怒った顔で俺を覗き込んでいたのは、12、3歳くらいの男の子と女の子。顔立ちはよく似ていて、2人とも揃って着物みたいなものを着ている。双子かな、と思いながら身体を起こして。
「……どこだここ……?」
見たことのない場所に、俺はいた。
土地的には高台なのだろう、と思う。そんなに広くはなくて、鳥居があって、俺がひっくり返っていたのは境内の石畳の上。振り返れば賽銭箱と本殿。酔ってたとはいえ神社で寝てたってどういうことだ、俺。昨日のことが全然思い出せない……、何で神社になんかいるんだ。ていうかここどこの神社だ。

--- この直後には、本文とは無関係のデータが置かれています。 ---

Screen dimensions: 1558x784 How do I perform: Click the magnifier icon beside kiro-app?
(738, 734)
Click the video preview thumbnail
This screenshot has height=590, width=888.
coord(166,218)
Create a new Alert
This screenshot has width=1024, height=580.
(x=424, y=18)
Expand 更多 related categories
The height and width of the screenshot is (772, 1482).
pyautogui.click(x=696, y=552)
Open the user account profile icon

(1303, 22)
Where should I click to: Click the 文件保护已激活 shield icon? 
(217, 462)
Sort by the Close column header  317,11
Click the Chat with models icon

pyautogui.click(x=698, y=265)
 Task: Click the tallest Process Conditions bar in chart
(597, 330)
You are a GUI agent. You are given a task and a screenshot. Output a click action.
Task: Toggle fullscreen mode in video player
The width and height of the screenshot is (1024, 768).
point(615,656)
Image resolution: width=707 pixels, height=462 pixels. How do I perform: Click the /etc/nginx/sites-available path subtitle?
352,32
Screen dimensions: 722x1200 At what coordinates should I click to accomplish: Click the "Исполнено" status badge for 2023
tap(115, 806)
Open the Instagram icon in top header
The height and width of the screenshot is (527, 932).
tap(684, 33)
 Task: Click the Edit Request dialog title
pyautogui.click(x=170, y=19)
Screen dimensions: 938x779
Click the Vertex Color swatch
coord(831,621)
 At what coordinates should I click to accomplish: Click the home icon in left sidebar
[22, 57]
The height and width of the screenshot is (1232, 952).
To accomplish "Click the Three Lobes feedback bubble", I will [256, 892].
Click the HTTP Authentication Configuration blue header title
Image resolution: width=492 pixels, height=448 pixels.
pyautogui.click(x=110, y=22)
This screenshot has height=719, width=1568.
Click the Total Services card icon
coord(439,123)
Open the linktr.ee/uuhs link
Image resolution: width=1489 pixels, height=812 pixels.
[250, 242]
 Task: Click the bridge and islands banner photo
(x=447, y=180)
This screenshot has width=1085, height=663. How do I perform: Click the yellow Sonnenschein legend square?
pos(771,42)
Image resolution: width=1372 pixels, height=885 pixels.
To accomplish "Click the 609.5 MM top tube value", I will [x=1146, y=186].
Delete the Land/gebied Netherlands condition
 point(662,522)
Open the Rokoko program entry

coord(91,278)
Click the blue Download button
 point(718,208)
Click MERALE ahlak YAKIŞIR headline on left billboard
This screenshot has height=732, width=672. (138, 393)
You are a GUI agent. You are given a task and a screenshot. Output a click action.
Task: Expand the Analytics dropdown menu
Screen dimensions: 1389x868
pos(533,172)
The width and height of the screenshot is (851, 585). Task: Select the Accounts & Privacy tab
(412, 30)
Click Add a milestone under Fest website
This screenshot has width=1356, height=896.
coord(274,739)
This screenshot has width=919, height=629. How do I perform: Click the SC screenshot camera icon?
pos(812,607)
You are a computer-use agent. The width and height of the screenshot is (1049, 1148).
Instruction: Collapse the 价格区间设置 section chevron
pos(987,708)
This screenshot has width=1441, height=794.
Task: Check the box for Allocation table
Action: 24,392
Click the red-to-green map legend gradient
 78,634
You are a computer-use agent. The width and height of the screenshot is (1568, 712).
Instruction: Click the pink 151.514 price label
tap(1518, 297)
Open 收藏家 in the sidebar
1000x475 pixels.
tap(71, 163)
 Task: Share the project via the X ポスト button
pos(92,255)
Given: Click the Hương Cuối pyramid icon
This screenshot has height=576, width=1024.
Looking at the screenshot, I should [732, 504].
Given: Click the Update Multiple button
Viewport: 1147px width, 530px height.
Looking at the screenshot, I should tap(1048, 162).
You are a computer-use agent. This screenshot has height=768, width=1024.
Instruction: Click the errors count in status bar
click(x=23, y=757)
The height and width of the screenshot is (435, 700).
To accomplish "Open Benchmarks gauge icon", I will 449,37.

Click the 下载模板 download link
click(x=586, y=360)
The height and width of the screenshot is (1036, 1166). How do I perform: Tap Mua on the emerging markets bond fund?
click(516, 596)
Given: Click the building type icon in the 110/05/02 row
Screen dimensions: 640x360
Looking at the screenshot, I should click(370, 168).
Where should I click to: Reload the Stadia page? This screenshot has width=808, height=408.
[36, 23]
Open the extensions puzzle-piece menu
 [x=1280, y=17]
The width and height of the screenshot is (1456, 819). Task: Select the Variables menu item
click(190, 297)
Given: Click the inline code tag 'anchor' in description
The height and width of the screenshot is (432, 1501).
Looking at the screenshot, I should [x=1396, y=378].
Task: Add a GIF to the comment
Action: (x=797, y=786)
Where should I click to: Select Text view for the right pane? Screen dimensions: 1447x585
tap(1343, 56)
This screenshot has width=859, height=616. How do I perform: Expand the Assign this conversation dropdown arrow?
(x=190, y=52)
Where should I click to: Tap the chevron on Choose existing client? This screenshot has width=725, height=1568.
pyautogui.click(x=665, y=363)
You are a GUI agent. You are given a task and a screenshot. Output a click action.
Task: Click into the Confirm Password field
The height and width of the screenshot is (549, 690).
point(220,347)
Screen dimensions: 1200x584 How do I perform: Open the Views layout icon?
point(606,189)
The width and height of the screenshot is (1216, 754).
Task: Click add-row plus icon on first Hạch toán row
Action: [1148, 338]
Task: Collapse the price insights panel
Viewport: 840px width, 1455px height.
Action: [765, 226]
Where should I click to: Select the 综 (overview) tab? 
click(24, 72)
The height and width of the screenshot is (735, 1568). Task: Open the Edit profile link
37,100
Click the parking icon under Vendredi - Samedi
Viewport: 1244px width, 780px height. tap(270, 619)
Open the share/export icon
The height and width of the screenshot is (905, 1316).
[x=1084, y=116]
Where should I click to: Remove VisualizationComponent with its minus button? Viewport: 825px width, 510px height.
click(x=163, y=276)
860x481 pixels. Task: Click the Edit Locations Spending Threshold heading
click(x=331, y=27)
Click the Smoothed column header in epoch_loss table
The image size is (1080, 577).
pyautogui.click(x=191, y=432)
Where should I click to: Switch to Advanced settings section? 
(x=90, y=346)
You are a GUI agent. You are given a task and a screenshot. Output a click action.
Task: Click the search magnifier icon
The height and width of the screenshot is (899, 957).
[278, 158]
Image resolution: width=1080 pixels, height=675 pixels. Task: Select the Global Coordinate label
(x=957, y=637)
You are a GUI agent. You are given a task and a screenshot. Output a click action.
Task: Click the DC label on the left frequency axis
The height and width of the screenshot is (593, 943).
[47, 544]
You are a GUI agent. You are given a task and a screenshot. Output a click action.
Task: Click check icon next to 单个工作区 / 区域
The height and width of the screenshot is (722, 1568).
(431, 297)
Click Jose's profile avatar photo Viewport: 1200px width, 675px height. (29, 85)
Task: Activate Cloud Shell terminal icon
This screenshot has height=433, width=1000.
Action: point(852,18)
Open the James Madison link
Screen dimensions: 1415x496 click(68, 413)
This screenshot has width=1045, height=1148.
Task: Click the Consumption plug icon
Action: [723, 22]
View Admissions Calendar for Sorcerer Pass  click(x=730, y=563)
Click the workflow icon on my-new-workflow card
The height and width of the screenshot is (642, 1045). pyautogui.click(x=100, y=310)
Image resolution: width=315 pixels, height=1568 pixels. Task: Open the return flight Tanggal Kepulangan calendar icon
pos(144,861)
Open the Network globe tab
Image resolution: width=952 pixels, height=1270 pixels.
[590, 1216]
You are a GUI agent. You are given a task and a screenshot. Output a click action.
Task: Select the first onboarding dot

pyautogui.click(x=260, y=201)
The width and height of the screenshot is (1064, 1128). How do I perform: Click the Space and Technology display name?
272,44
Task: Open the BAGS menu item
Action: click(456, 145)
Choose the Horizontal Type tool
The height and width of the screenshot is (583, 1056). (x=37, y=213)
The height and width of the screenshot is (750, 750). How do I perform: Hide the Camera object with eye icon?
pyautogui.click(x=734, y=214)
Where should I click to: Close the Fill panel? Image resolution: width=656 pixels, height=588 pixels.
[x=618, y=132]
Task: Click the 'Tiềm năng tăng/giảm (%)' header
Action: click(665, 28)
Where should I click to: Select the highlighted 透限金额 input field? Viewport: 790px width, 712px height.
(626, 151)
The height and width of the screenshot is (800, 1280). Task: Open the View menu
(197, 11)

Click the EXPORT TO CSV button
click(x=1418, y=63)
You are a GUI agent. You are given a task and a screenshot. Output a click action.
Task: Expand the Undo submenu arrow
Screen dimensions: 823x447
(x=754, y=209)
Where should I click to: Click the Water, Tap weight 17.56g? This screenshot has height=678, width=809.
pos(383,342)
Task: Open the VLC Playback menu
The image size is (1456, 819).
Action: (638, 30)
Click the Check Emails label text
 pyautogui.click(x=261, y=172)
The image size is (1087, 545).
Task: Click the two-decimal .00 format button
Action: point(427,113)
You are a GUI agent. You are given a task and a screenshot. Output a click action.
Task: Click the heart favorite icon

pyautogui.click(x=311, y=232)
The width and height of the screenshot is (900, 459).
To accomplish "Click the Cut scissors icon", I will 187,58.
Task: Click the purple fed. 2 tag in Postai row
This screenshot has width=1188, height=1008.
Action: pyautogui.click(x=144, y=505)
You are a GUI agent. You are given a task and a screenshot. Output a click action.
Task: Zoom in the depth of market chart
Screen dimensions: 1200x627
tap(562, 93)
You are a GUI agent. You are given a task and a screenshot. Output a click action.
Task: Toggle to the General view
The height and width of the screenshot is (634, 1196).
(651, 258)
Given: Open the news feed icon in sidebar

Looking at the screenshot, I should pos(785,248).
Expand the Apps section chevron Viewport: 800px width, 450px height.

元々そんなに神社に興味とかないし、毎年初詣に行く程度のものだから近所の神社も把握してない。
「おい黎明こいつ大丈夫か?」
「もー、またあるじさまの悪い癖が……、何で見張ってないんですか有明のばかぁ……」
「黎明だってそうだろー!?」
「……えっとごめん喧嘩してるとこ悪いけど俺帰るよ……?お邪魔してごめんな?」
朝から元気だなあ。朝っていうか、まだ夜明け前?空は暗い。こんな時間にここにいるということは、神社の子供なんだろうか。
これからのこと考えなきゃなあ、と思いながら鳥居の方へ。鳥居の先には20段くらいの石段があって、酔っ払いの俺はこれを登ったのか、とちょっと疑問に思う。別に入り口とかあるのかな、普段ならそんなに段数ないっていったってわざわざ階段登ってこんなとこ入るとは思えないんだけど。
「あ、だめです!」
女の子の声が聞こえたのと。
「いっだあ!?」
ばちん、と『何か』に俺が弾かれたのは同時だった。
何が起きたのかさっぱり分からない。気が付けば俺はまた石畳の上に転がっていた。背中が痛い、ぎりぎり頭は打ってない。
「出れる訳ないじゃん、さては馬鹿だなこいつ」
「……有明、察するに、あるじさまってば本当に何も説明していないのでは……」
「えっまじで!?何でこんな大事なのにそれで入れ替わったんだあんた!?」
「いや、俺、昨日酔ってて……酔ってた……?」
思い出せない。でも、そうだ、誰かと喋った気がする。誰と何を喋ったか、全然思い出せないけど。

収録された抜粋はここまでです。